Extract article from web page?

Do any Make-connected services have the ability to extract fields of an article on a web page?

Many API services out there exist to do this. I’ve even plugged in one or two via a HTTP call. They extract fields like body, title, images, date etc.
And yes, I’m familiar with scrapers and doing that via Apify with Make.

I also know there are built-in ways to do this in iOS Shortcuts, because iOS has a Content Graph, so Shortcuts can surface those fields natively.

But are there any other options with Make?

I think there is nothing Make itself offers. How about connections?

Howdy! So :make: make is not specifically designed with webscraping in mind but…

:question: Do you have a specific use case in mind?
This is easier to answer, related to specific functionality.

You can use the :make: Make HTTP Module for example to login to a page, share cookies with the next HTTP module, to download simple HTML pages behind that login.

Then the Text Parser module to say "extract all images"

This has many limitations depending on a combination of factors…

  • What Frontend framework was used to make the website,
  • Is there dynamic content, and how is it loaded.
  • What antiscraping measures have been taken by the website owner
  • Is the content behind a login wall, and if so
    • How is login handled on the website.
  • Is a frontend framework used to rehydrate statically rendered content?
  • etc,etc.

some of these limitations can be overcome if you have a solid understanding of how to read this part of the chrome dev tools

Depending on the site, and situation.

Over Simplified Baseline

:white_check_mark: APIs
:white_check_mark: non “cross-origin restricted” XHR
:white_check_mark: Basic HTML Pages
:white_check_mark: Statically Rendered Content.
:x: run javascript on page before scraping.

Hope this is helpful.

1 Like

Hi, I’m not asking about scraping generally.

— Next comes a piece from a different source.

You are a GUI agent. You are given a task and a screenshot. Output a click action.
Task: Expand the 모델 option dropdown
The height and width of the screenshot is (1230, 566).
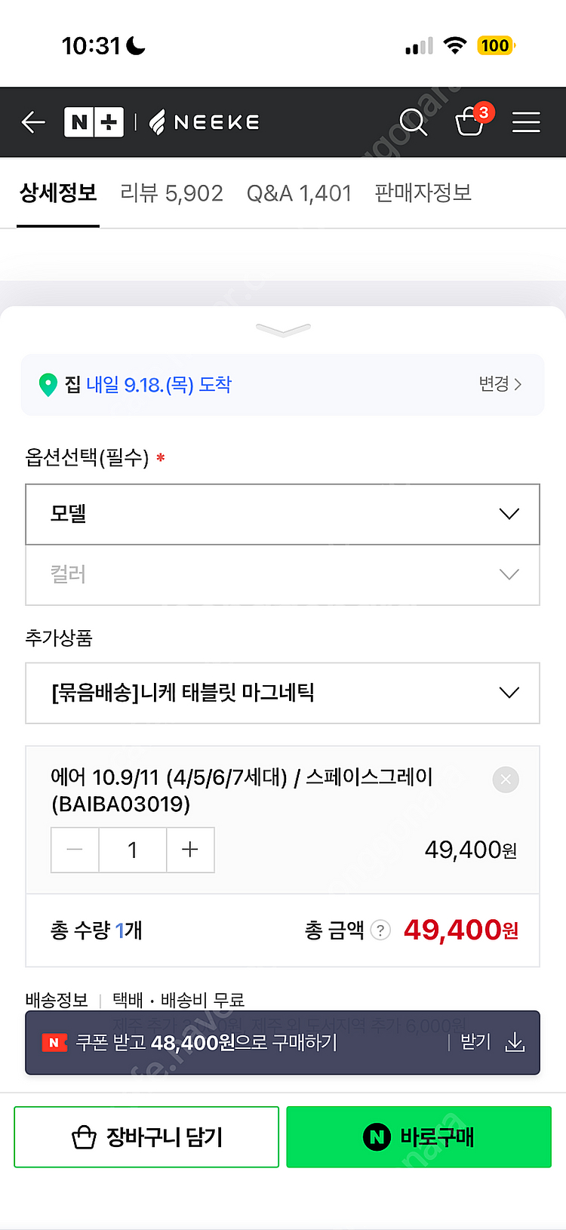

That would require advance knowledge of the mark-up construction of every web page.

See the APIs at https://rapidapi.com/collection/news-article-extractor-api

The services behind them are able to smartly extract body text, title, images etc, no matter the layout, and return them as structured data.

I’m asking if Make either i) has any such native functionality (no) or ii) it supports any direct connections to any similar services.

The alternative is to use one of those APIs again.

The short answer is no:

But some random extra details in case it sparks ideas for you

One exception may be images.
it would be pretty strait forward to look at a news feed, get top “x” links
and get all images on each article within the main make interface.

anything past that would be a heavy lift.

All The apis on that list can be used within make via either:

  1. The HTTP Module.
  2. Make Custom Apps Getting started - Make Apps

different direction
This would be where i would start.

I also noticed that some bookmark apps (like raindrop) feed back quite a lot of data about a page/article to make on request, and can create new book mark lists from make.

:person_shrugging: all pretty round about ways to get to what you are looking for.

1 Like

Good suggestions. Yeah, I know Inoreader, Raindrop etc.
It won’t be Inoreader or a feed reader for this particular project, since the source articles won’t be coming in a list (feed).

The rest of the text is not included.